Она не хотела, чтобы с ней завтра остались справка об освобождении, выданный лагерной администрацией билет на поезд, этот человек, сидевший посреди комнаты на старом скрипучем стуле. И никаких детей. Она представляла взгляды и ухмылки соседей, врачей, милиционеров… Каждый, кто мог считать до девяти, сразу бы понял, что ребенок зачат в лагере. А это было сравнимо с предательством всех, кто мотал срок. Выживать на зоне, да и не только на ней, было делом интимным и стыдным. Она помнила, как в сорок восьмом в деревне под Минском, где она снимала дачу, потерявшая мужа солдатка смотрела вслед пятилетней девочке с выгоревшими от рождения волосами. «Еще ходят по нашей земле», — сказала. Тогда Галя узнала много обыкновенного и про девочку, и про ее мать — бывшую учительницу начальных классов, к которой ходил молоденький немец в мышином мундире.
Детские вещи в квартире были неуместны. Отсюда и беспокойство. Все надо было объяснить себе простыми словами, чтобы потом забыть и оставить.
Хотелось думать о каких-нибудь пустяках, например, о ногах. О том, что вены на икрах выпирают чуть больше, чем следовало. Ногам требовался массаж.
Перегудов еле заметно отбивал пяткой такт доносившейся из окна музыки. Когда их взгляды встречались, лицо его становилось таким же растерянным, как от солнечных зайчиков, которые она пускала в него вылизанной после тушенки ложкой.
— Что сидишь? Помогай, — бодро сказала она.
ВАЛЬКА
Говорить тетке, что она никакая не тетка, я не собирался. Глупо говорить человеку то, что он и так про себя знает.

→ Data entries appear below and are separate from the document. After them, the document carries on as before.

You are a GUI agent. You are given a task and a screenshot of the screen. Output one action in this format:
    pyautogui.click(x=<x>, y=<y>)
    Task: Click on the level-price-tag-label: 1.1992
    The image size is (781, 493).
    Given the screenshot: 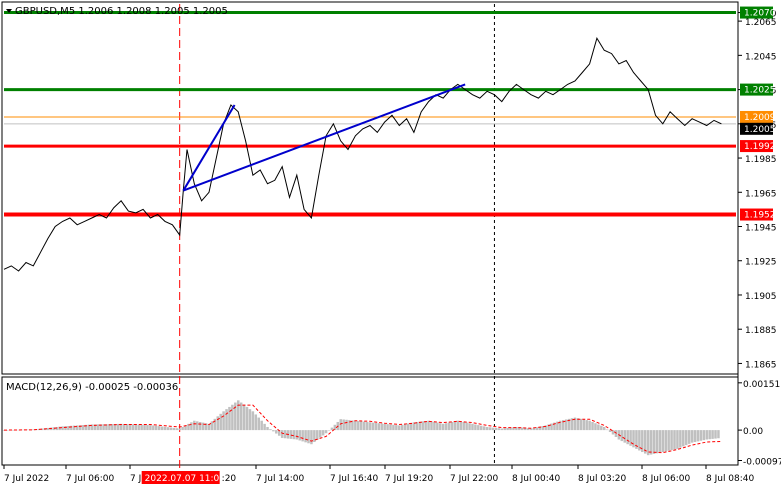 What is the action you would take?
    pyautogui.click(x=760, y=147)
    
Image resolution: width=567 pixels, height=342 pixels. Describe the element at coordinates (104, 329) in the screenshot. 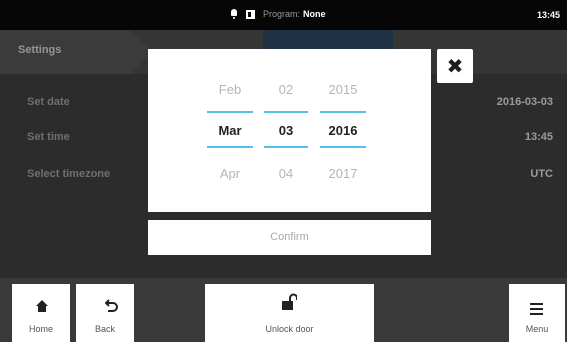

I see `back-label: Back` at that location.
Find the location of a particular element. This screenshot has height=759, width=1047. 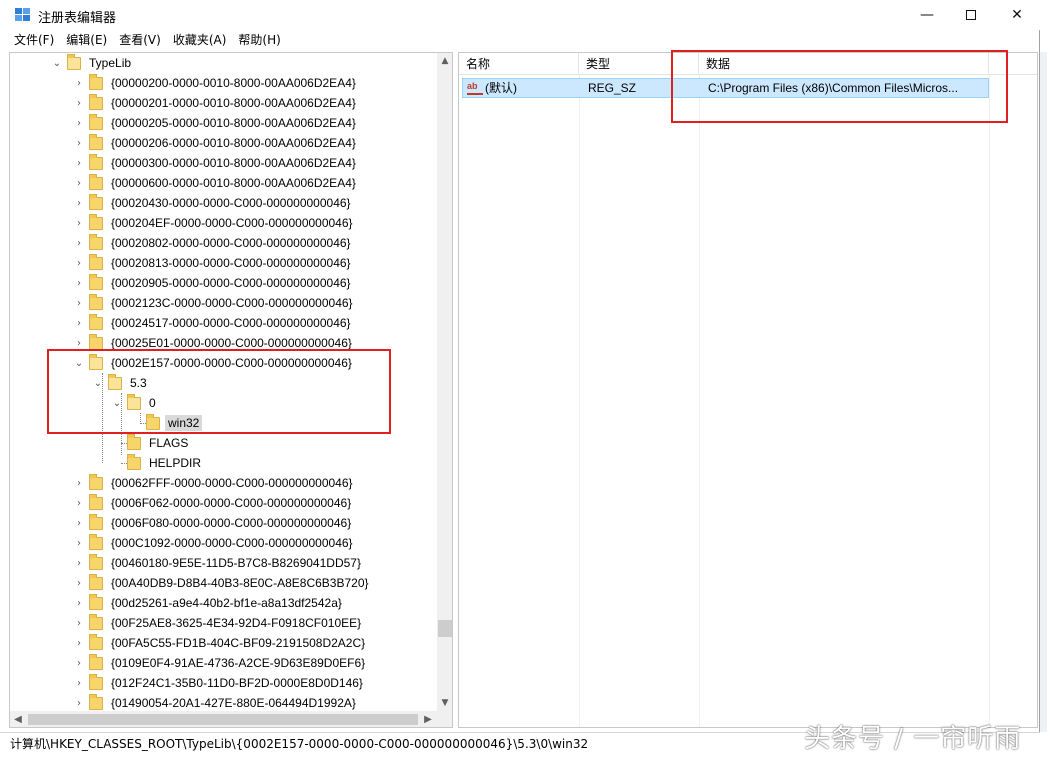

tree-item-label: {000204EF-0000-0000-C000-000000000046} is located at coordinates (232, 223).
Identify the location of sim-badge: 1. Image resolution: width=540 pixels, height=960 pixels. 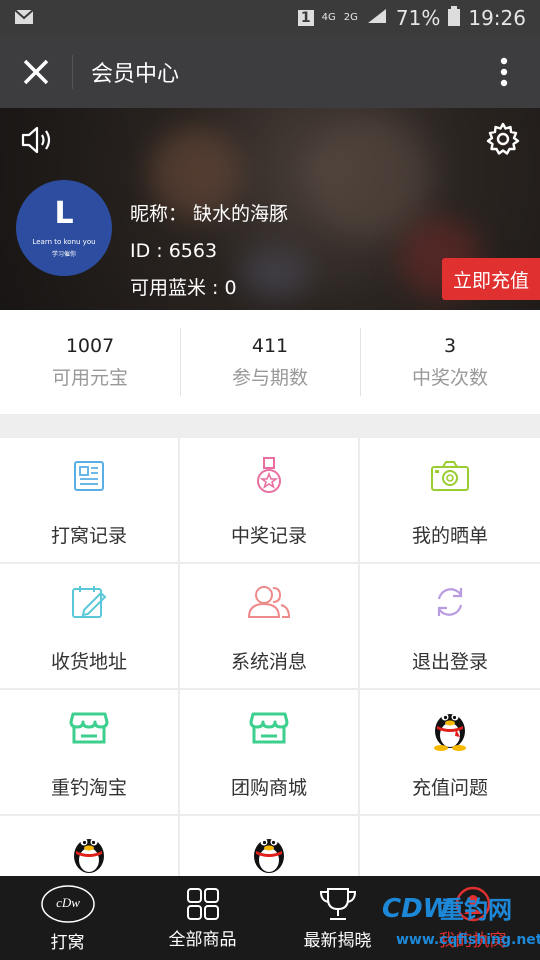
(306, 18).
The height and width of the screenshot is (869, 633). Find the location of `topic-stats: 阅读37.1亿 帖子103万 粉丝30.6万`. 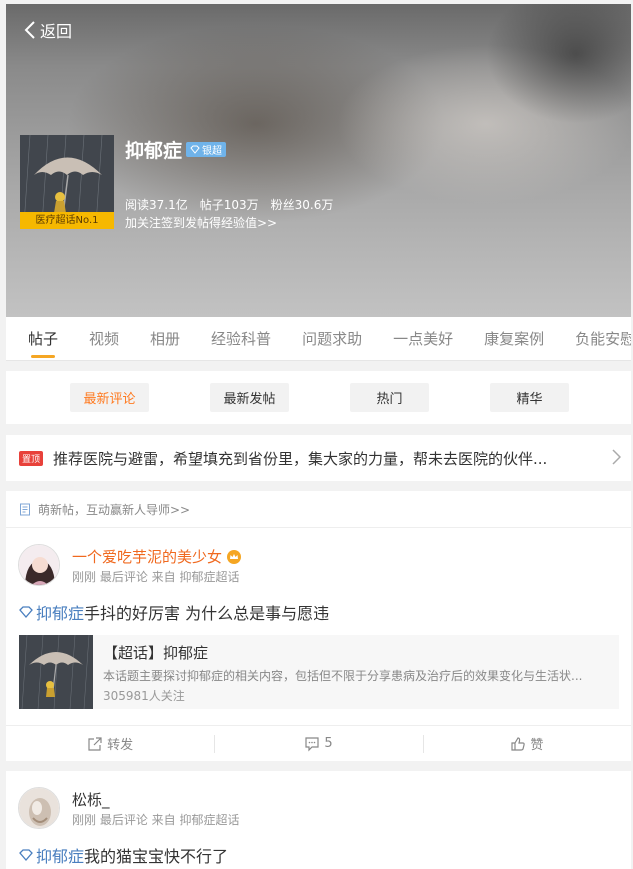

topic-stats: 阅读37.1亿 帖子103万 粉丝30.6万 is located at coordinates (229, 204).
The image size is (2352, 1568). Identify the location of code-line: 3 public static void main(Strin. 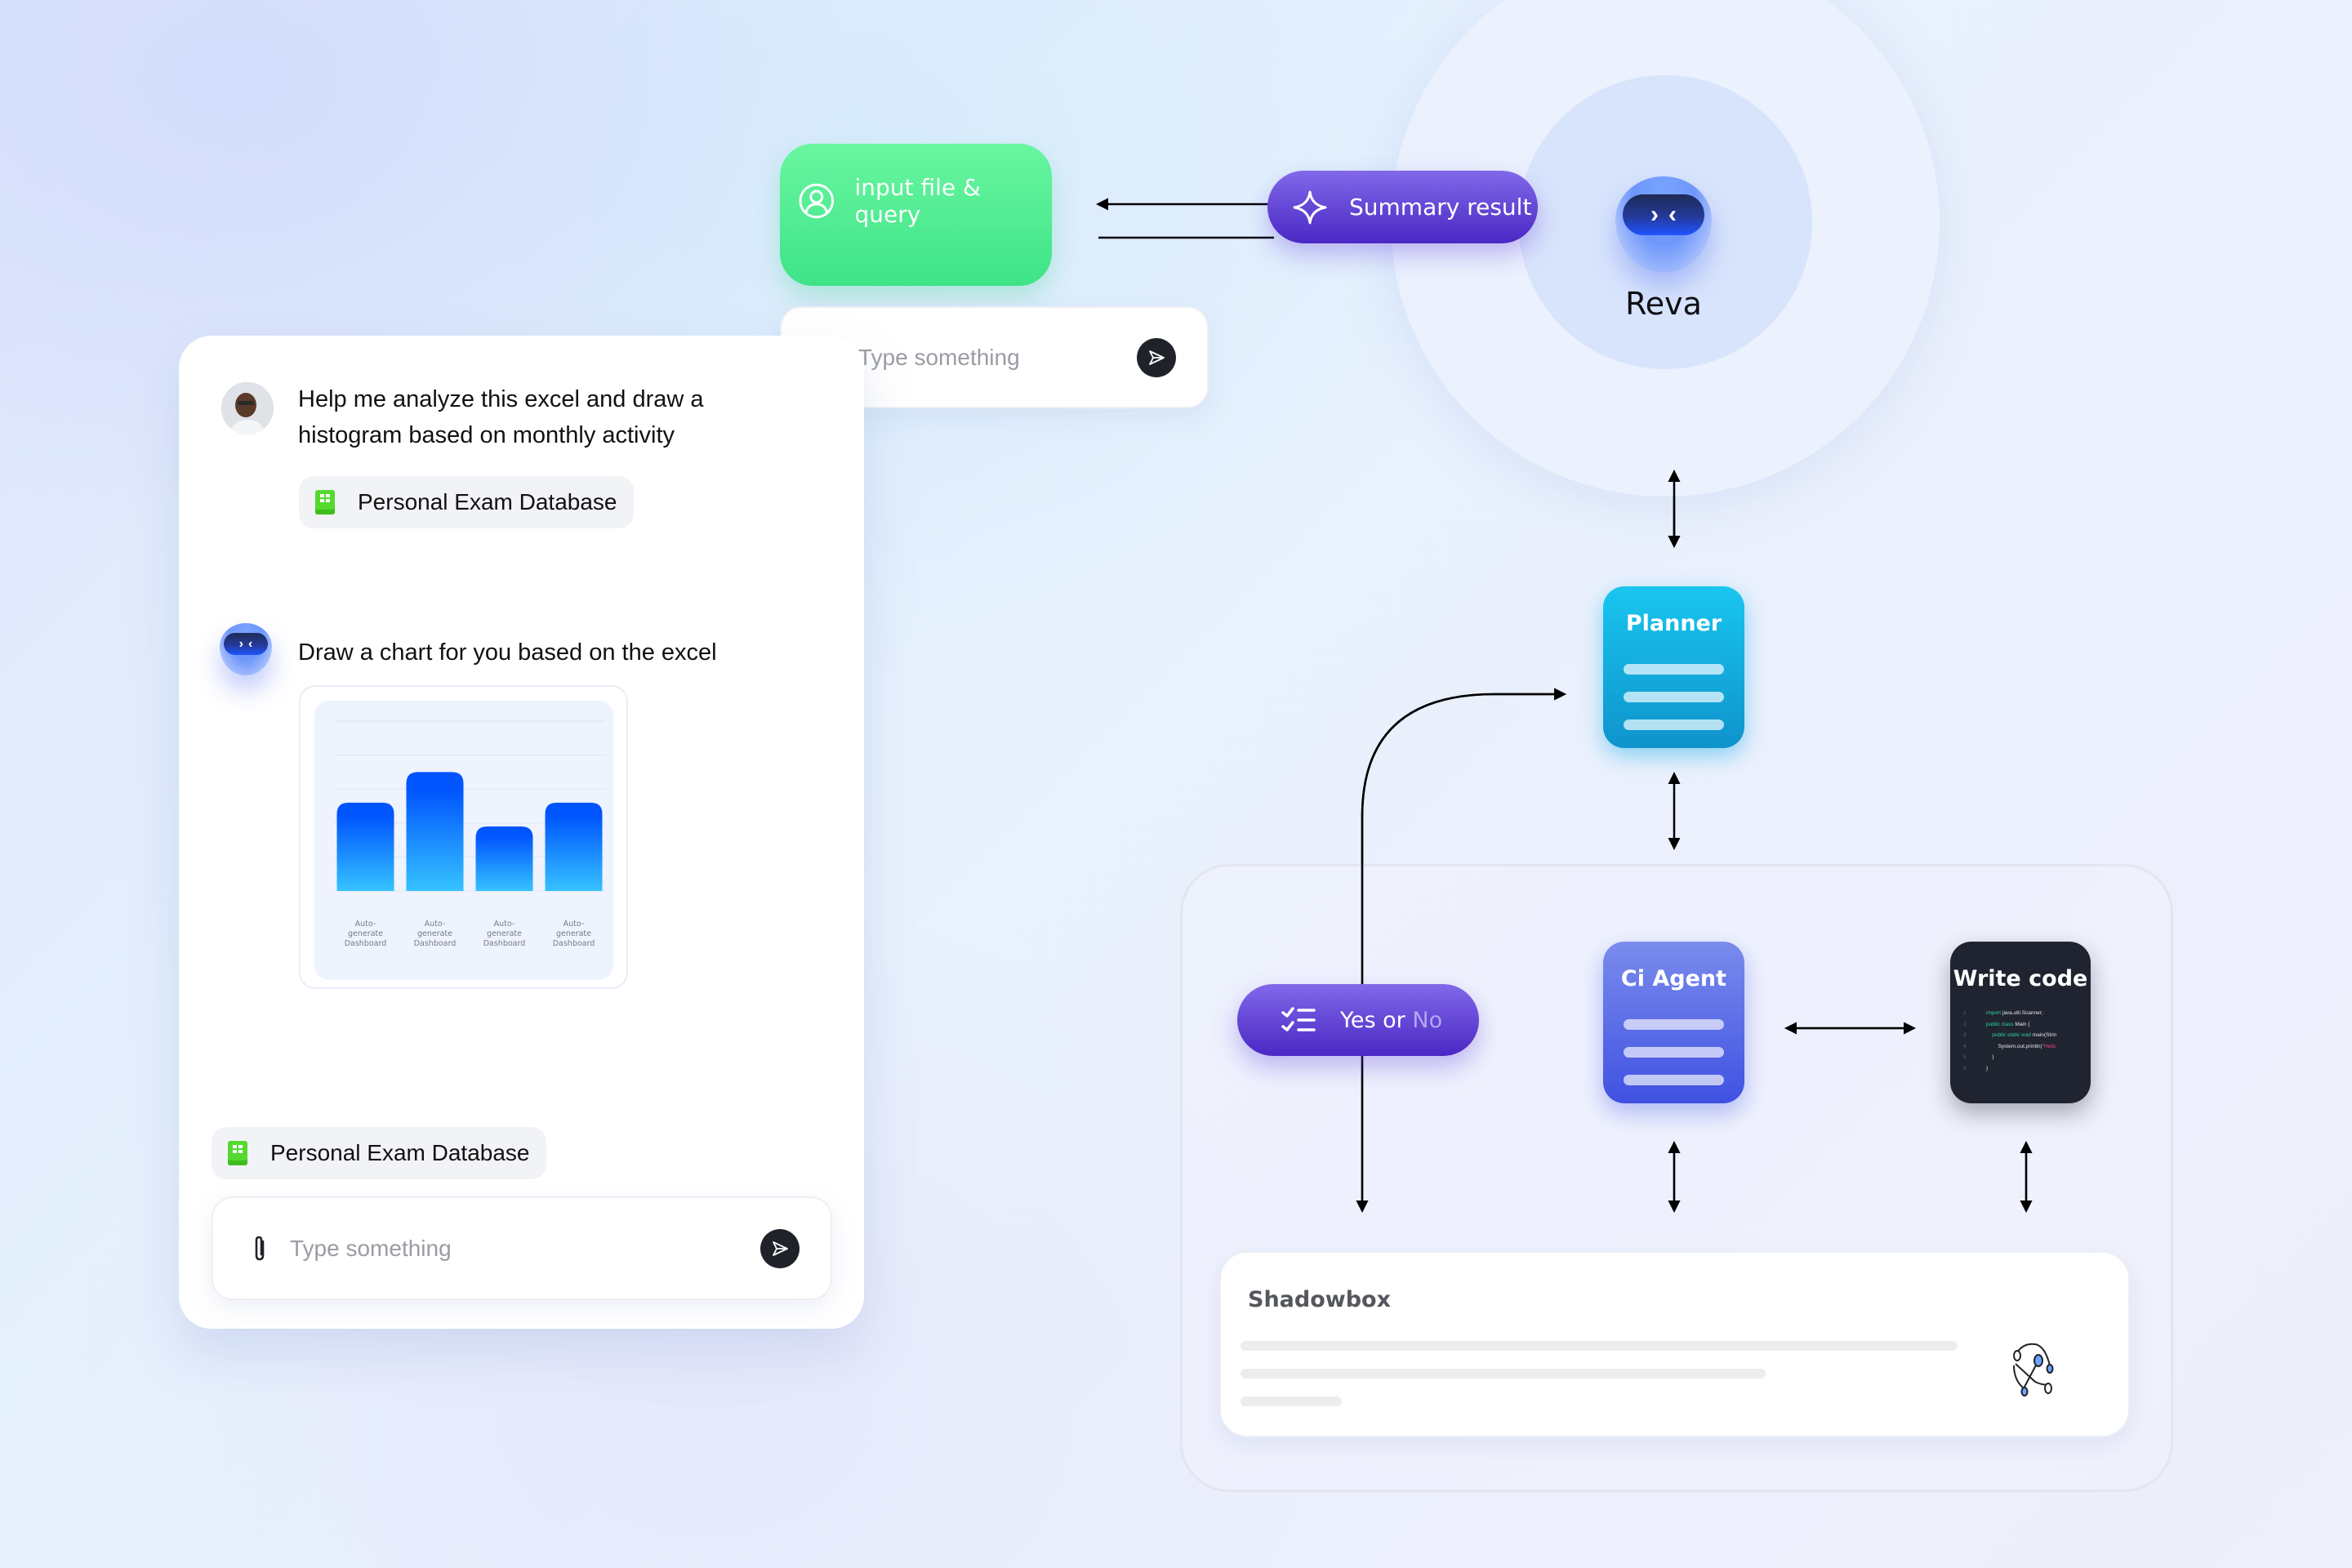
(2009, 1036).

Я казался себе все понимающим и очень большим. Мир просторно существовал на расстоянии вытянутой руки. Я будто знал, когда чирикнет воробей, зашелестит на дереве лист, как скрипит песок под мягкими кошачьими лапами. От звука, взгляда, прикосновения я вдруг узнавал то, чего не знал, и вспоминал то, чего не помнил. Представь себе, ты открыла окно и вдруг увидела дорогу, которой вчера не было, или человека, который давно умер. Окон внутри меня открывалось все больше. И все картинки можно было сложить во что-то, похожее на еще непонятную общую жизнь. Рекорд дурканутой Ленки я давно побил. Картинок внутри меня набралось больше трех тысяч.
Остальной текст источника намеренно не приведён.